◆ Data listing:

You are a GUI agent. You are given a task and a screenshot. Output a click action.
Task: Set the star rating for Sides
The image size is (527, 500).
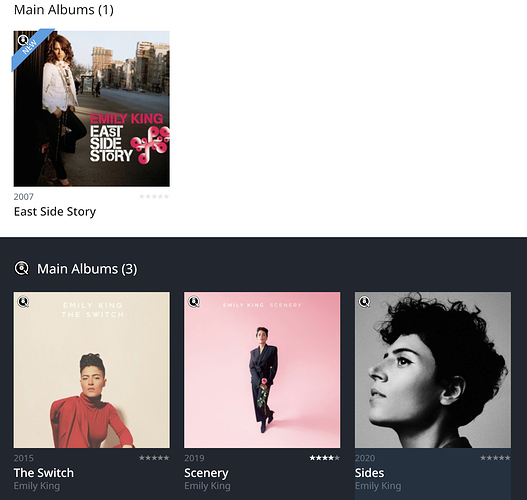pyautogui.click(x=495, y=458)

* * *

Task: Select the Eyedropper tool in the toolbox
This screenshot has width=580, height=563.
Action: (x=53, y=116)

◆ Task directions: Can you give the rows again from the line with "You are a GUI" up to and including the line with "pyautogui.click(x=495, y=458)", switching "click action" to "tap action" and changing nothing else? Leave the pictures out of your answer.

◆ Task response:
You are a GUI agent. You are given a task and a screenshot. Output a tap action.
Task: Set the star rating for Sides
The image size is (527, 500).
pyautogui.click(x=495, y=458)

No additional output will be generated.